_Task goal_. From the records below, please repeat exactly the line that has "OKO Be Smarthome (1049, 1728)", the line that has "Help (1110, 1719)", and every line between them, and nothing else.

####################

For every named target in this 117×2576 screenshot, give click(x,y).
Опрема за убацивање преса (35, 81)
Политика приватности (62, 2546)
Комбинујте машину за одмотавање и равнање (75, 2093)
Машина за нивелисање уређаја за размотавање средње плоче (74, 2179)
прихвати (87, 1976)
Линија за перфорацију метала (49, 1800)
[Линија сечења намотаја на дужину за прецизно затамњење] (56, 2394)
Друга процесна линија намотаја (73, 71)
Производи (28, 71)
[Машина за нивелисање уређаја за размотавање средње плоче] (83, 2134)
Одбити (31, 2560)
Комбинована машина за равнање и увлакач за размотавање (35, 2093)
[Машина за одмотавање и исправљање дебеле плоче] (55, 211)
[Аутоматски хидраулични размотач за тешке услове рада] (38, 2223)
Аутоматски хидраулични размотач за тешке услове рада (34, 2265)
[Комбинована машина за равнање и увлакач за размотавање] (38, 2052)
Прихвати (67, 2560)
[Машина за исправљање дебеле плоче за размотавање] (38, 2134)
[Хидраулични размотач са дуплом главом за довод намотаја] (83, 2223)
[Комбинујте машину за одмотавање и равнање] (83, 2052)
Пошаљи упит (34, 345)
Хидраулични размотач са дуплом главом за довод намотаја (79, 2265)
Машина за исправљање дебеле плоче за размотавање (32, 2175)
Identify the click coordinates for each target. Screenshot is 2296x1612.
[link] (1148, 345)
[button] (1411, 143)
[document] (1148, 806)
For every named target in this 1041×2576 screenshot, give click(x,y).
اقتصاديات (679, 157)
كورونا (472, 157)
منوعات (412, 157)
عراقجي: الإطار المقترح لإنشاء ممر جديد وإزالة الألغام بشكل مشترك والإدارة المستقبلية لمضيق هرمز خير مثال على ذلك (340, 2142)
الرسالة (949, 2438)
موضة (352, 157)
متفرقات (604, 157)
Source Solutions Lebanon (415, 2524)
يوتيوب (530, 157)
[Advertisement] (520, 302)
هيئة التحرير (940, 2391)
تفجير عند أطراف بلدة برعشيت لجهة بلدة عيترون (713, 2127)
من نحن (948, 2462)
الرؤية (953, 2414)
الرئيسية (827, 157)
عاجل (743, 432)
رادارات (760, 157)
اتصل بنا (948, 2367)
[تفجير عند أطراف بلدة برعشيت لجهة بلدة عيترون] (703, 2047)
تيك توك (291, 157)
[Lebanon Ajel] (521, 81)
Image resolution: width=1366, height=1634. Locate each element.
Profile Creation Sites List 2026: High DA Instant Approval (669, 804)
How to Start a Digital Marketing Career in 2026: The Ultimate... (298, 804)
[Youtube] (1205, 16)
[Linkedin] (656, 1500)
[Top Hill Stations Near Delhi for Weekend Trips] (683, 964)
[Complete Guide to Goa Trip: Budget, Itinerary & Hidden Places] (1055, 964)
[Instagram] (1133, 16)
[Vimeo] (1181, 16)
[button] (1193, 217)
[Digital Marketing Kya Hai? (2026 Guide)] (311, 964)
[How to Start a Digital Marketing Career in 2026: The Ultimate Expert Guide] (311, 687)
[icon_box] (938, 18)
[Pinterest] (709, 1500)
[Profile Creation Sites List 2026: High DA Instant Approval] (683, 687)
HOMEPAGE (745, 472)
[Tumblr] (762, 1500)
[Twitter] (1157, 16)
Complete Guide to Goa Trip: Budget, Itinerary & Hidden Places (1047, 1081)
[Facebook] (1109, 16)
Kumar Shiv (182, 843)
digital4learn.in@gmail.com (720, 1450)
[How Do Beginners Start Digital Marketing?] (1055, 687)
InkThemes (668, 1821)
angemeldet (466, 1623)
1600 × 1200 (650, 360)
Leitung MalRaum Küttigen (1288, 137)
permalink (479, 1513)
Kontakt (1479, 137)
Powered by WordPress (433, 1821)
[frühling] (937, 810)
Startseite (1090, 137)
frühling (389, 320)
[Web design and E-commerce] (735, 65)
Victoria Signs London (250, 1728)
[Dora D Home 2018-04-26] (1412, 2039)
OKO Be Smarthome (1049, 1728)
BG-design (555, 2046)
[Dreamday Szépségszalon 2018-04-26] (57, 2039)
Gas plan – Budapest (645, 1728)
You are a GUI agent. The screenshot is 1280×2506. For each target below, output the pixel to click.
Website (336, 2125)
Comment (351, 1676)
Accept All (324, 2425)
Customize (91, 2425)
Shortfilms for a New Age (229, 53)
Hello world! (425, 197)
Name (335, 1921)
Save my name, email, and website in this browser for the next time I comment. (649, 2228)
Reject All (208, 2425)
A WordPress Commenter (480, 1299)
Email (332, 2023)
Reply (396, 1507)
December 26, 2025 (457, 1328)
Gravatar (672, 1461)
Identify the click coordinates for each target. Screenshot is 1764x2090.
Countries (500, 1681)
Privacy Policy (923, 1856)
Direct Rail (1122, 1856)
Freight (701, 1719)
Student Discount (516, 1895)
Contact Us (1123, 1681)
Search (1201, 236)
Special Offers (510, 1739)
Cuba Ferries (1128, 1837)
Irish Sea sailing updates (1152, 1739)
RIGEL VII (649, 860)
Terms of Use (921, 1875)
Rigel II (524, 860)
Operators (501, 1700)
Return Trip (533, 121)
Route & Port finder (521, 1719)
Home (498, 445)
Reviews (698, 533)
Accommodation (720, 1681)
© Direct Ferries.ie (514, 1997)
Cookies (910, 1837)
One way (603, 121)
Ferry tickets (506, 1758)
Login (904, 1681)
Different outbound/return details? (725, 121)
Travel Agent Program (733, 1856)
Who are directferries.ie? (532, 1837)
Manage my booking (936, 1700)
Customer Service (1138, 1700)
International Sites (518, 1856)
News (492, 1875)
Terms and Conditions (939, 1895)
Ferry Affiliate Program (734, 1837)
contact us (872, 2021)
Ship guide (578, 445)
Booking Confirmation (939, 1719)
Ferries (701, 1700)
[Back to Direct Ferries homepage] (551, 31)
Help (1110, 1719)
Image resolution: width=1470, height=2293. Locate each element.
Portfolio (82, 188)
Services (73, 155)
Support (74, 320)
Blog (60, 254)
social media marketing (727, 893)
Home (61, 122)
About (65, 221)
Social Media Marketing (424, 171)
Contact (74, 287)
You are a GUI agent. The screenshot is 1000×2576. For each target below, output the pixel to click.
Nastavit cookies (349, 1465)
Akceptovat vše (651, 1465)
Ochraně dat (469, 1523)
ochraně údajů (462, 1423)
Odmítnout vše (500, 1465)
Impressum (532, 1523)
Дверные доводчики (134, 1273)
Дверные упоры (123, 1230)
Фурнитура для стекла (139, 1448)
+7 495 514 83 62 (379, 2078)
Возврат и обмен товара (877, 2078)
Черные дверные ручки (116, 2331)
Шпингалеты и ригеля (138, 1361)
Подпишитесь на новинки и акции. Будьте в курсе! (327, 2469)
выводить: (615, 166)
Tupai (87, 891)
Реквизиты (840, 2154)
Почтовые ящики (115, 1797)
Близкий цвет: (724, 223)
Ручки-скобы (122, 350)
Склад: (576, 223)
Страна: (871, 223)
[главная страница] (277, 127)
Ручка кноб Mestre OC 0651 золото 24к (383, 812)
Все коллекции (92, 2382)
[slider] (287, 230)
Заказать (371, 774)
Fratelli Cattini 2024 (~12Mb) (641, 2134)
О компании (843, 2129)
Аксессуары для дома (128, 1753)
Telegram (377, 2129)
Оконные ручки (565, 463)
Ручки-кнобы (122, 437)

####################

_Answer area_.
OKO Be Smarthome (1049, 1728)
BG-design (555, 2046)
[Dreamday Szépségszalon 2018-04-26] (57, 2039)
Gas plan – Budapest (645, 1728)
You are a GUI agent. The screenshot is 1280×2506. For each target below, output the pixel to click.
Website (336, 2125)
Comment (351, 1676)
Accept All (324, 2425)
Customize (91, 2425)
Shortfilms for a New Age (229, 53)
Hello world! (425, 197)
Name (335, 1921)
Save my name, email, and website in this browser for the next time I comment. (649, 2228)
Reject All (208, 2425)
A WordPress Commenter (480, 1299)
Email (332, 2023)
Reply (396, 1507)
December 26, 2025 (457, 1328)
Gravatar (672, 1461)
Identify the click coordinates for each target. Screenshot is 1764x2090.
Countries (500, 1681)
Privacy Policy (923, 1856)
Direct Rail (1122, 1856)
Freight (701, 1719)
Student Discount (516, 1895)
Contact Us (1123, 1681)
Search (1201, 236)
Special Offers (510, 1739)
Cuba Ferries (1128, 1837)
Irish Sea sailing updates (1152, 1739)
RIGEL VII (649, 860)
Terms of Use (921, 1875)
Rigel II (524, 860)
Operators (501, 1700)
Return Trip (533, 121)
Route & Port finder (521, 1719)
Home (498, 445)
Reviews (698, 533)
Accommodation (720, 1681)
© Direct Ferries.ie (514, 1997)
Cookies (910, 1837)
One way (603, 121)
Ferry tickets (506, 1758)
Login (904, 1681)
Different outbound/return details? (725, 121)
Travel Agent Program (733, 1856)
Who are directferries.ie? (532, 1837)
Manage my booking (936, 1700)
Customer Service (1138, 1700)
International Sites (518, 1856)
News (492, 1875)
Terms and Conditions (939, 1895)
Ferry Affiliate Program (734, 1837)
contact us (872, 2021)
Ship guide (578, 445)
Booking Confirmation (939, 1719)
Ferries (701, 1700)
[Back to Direct Ferries homepage] (551, 31)
Help (1110, 1719)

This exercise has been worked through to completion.